BBP İl Başkanı Fikret Kır,

”Türk-İslam coğrafyasında kan, gözyaşı ve zulüm yüzünden bayrama sevinçsiz ve coşkusuz giriyoruz.Tüm dünyada kan, zulüm ve gözyaşı akmaktadır, açlık ve sömürü artık dayanılmaz noktalara getirilmiştir.Ramazan bayramını bize tekrar yaşatan Yüce Allah’a şükrederek bayramın başta Türk-İslam alemine olmak üzere bütün insanlığa hayırlı olmasını diliyorum. Özellikle son günlerde şer güçlerinin maşası olan PKK’nın gerçekleştirdiği katliam ve akıttığı gözyaşı Ramazan ve Bayram sevincimizi yok etmiştir.
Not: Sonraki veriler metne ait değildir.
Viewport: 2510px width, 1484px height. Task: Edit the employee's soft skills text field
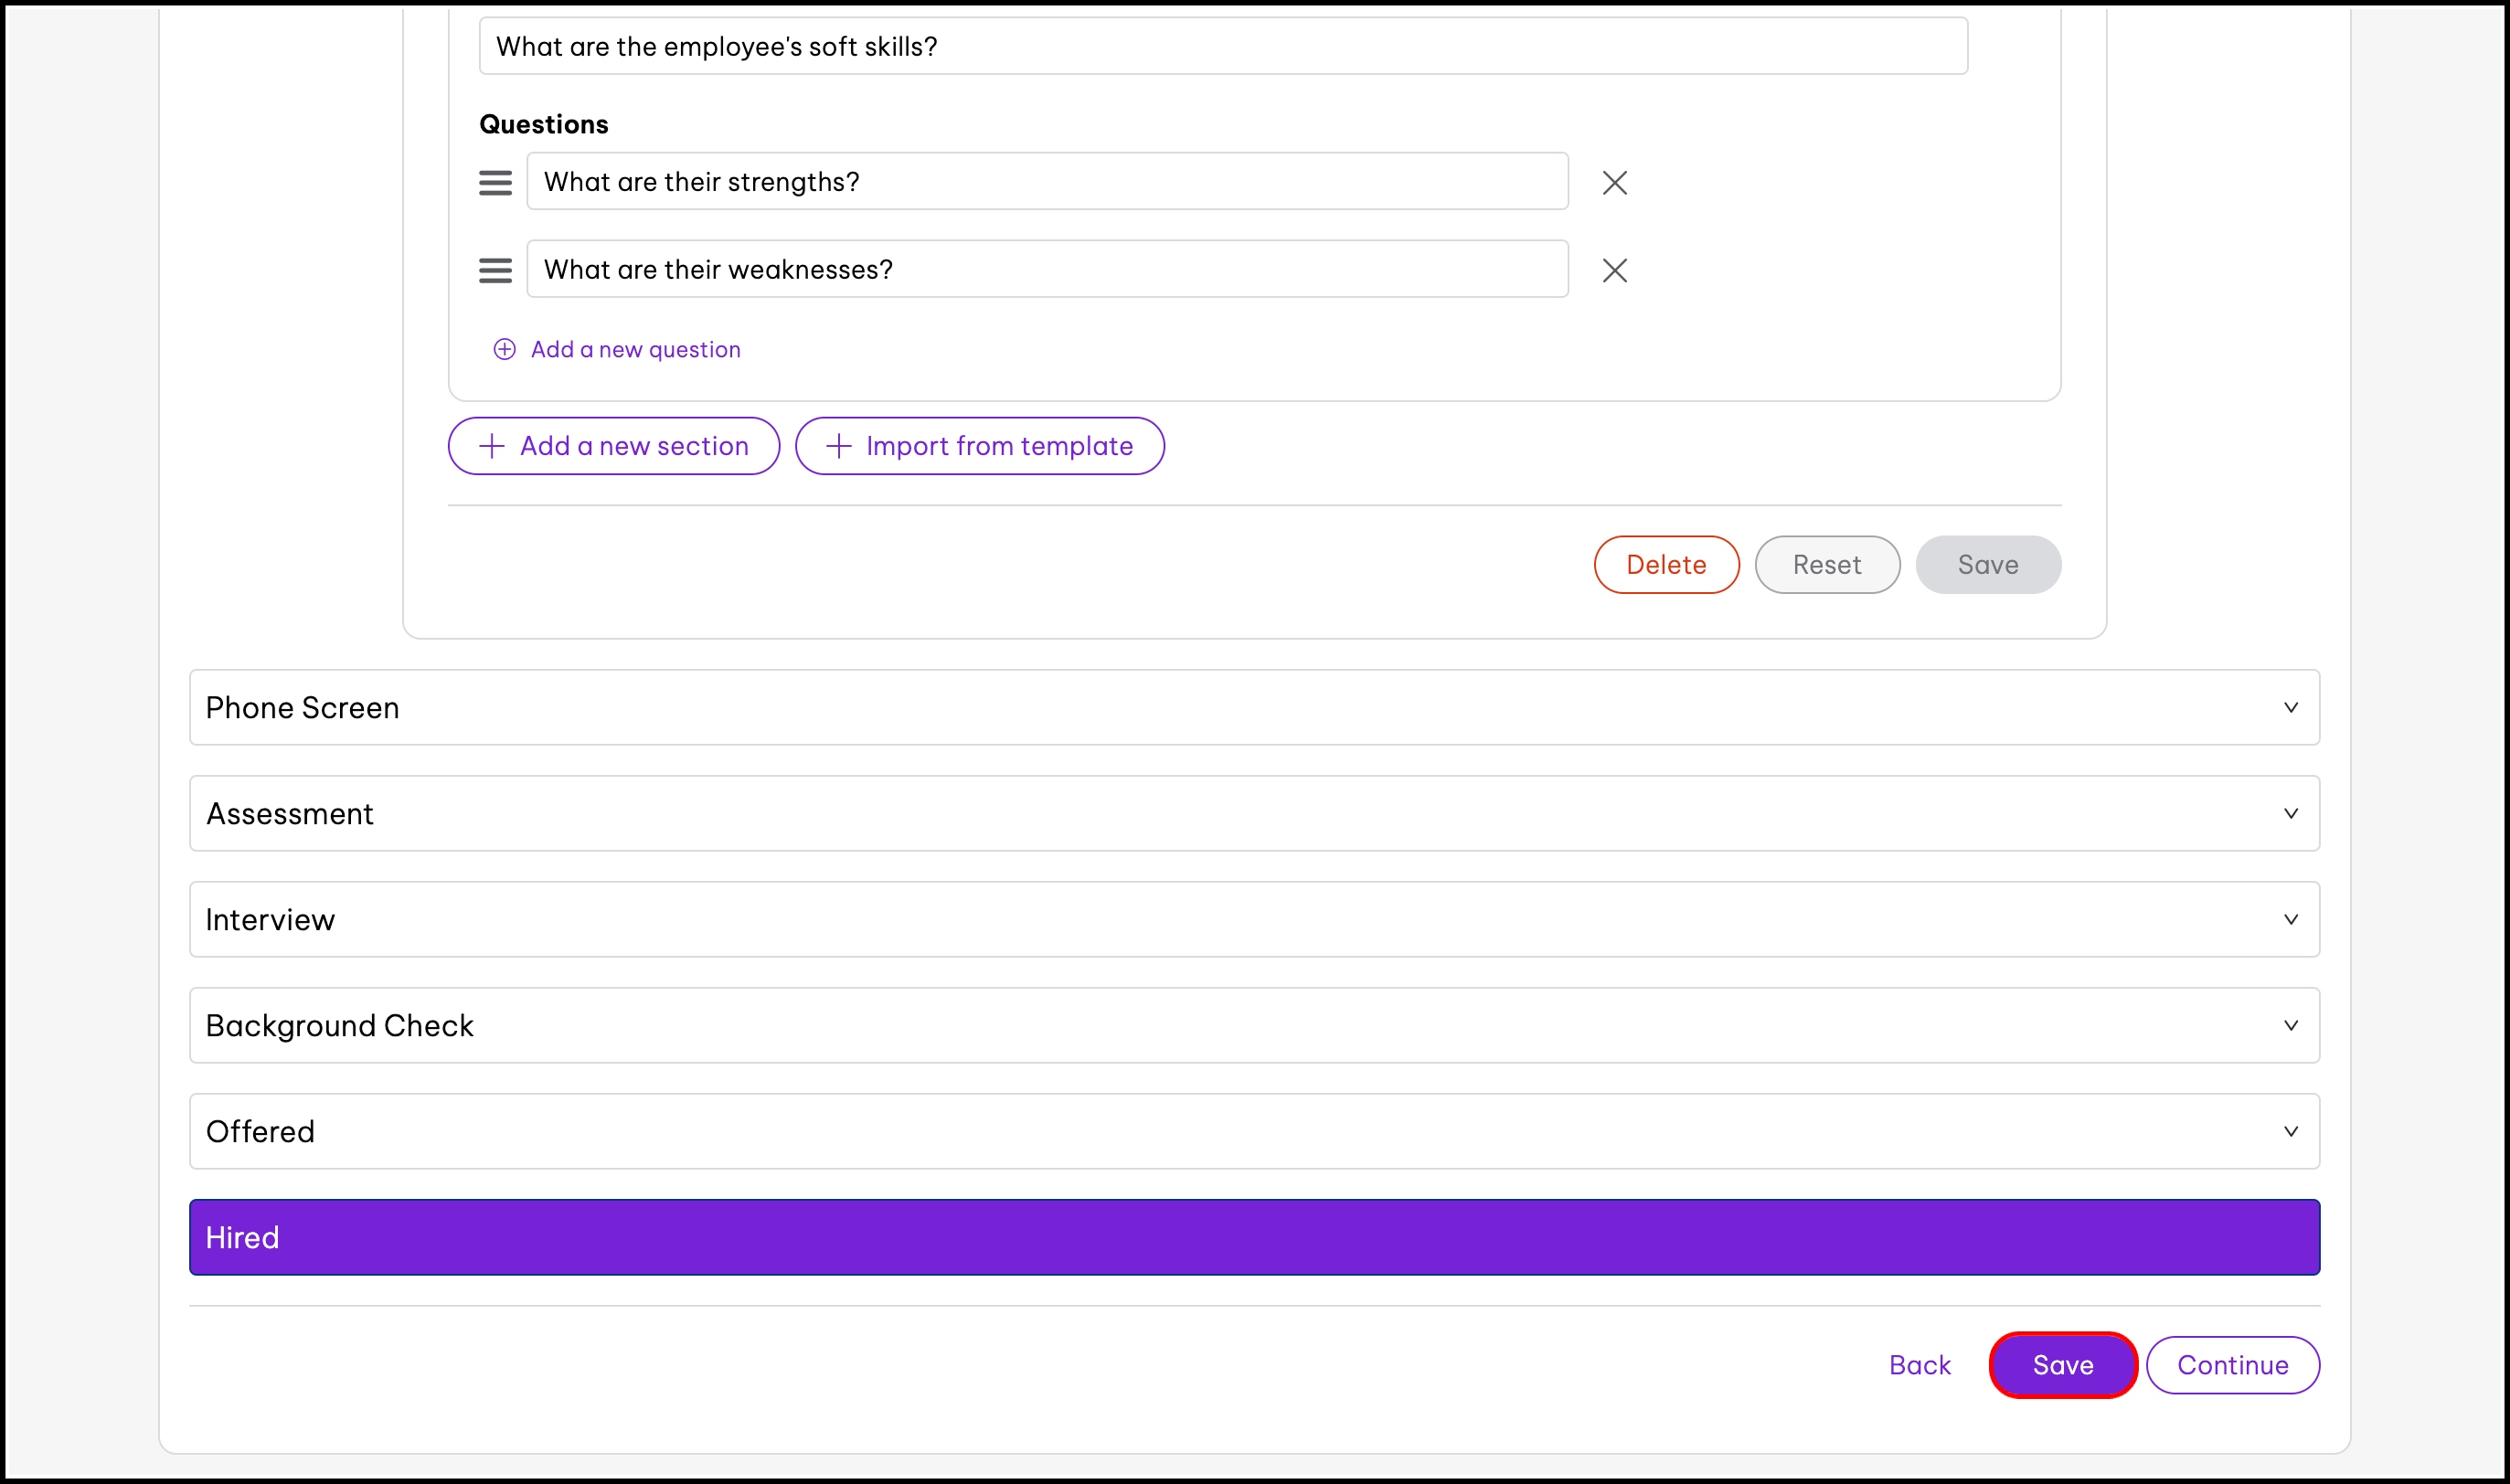(1222, 46)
Bu vesileyle bir kere daha şehitlerimize Allah’tan sonsuz rahmetler diliyor, kahraman gazilerimize şükranlarımı sunuyor, Aziz Türk milletine başsağlığı diliyorum.Ramazan bayramının Birlik ve bütünlüğümüzü arttırması , kardeşliğimizin hayata geçirilmesi , ortak paydalarımızda tekrar birleşmeyi sağlaması ve terör belasının bitirilmesi adına vesile olmasını Yüce Allah'tan Niyaz ediyorum” dedi.